(Rows contained in a dataset)

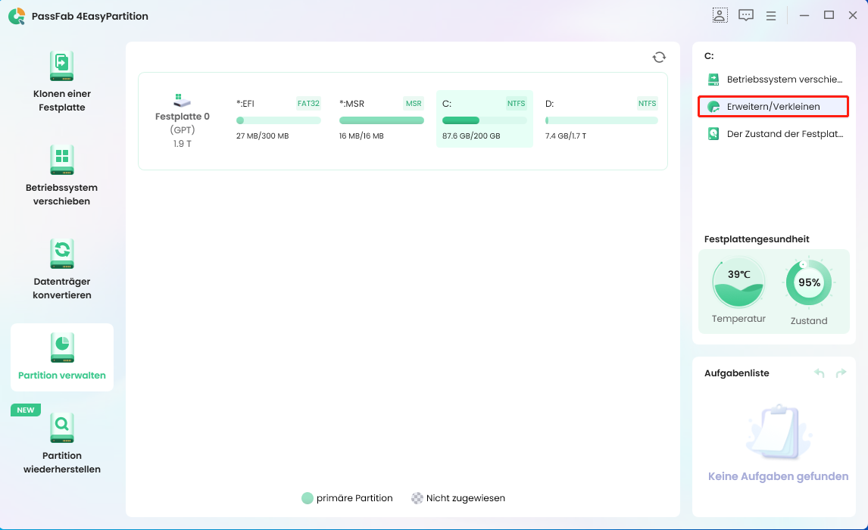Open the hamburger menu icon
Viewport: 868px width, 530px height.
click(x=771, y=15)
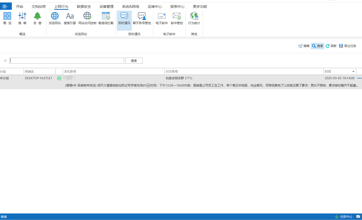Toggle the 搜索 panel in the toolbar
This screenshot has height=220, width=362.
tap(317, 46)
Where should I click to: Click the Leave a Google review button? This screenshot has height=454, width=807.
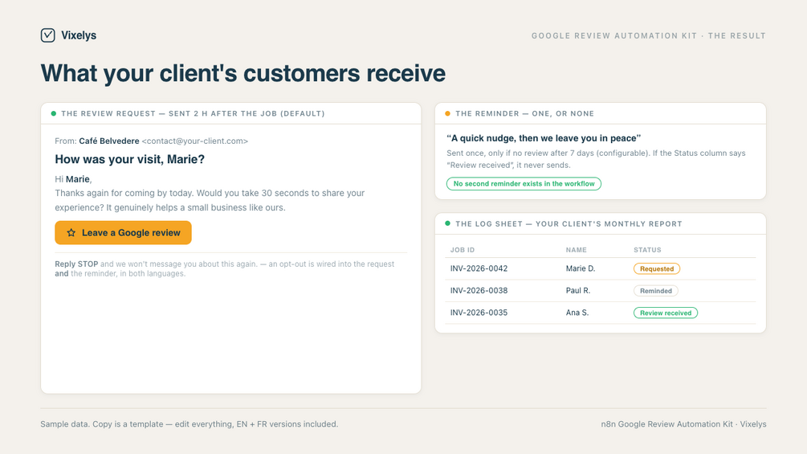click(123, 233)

...

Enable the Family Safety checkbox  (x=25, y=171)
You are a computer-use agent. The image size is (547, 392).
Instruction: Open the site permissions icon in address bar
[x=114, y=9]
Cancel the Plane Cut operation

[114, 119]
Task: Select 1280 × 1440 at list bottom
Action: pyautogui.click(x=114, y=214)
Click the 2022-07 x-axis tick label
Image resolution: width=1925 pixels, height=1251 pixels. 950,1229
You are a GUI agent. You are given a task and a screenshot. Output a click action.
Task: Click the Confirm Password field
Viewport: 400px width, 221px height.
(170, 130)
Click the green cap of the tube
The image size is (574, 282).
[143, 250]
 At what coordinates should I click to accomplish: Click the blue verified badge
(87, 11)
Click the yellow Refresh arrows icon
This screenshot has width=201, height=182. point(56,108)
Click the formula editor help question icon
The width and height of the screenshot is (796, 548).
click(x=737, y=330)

_WHAT IS REQUIRED_:
Convert the lines from the one containing "Click the 2022-07 x-axis tick label" through the one containing "click(x=737, y=330)", both included, into a Markdown table with columns "No." and "Line", numbering each line and omitting blank lines.

_OUTPUT BELOW_:
| No. | Line |
|---|---|
| 1 | Click the 2022-07 x-axis tick label |
| 2 | Image resolution: width=1925 pixels, height=1251 pixels. 950,1229 |
| 3 | You are a GUI agent. You are given a task and a screenshot. Output a click action. |
| 4 | Task: Click the Confirm Password field |
| 5 | Viewport: 400px width, 221px height. |
| 6 | (170, 130) |
| 7 | Click the green cap of the tube |
| 8 | The image size is (574, 282). |
| 9 | [143, 250] |
| 10 |  At what coordinates should I click to accomplish: Click the blue verified badge |
| 11 | (87, 11) |
| 12 | Click the yellow Refresh arrows icon |
| 13 | This screenshot has width=201, height=182. point(56,108) |
| 14 | Click the formula editor help question icon |
| 15 | The width and height of the screenshot is (796, 548). |
| 16 | click(x=737, y=330) |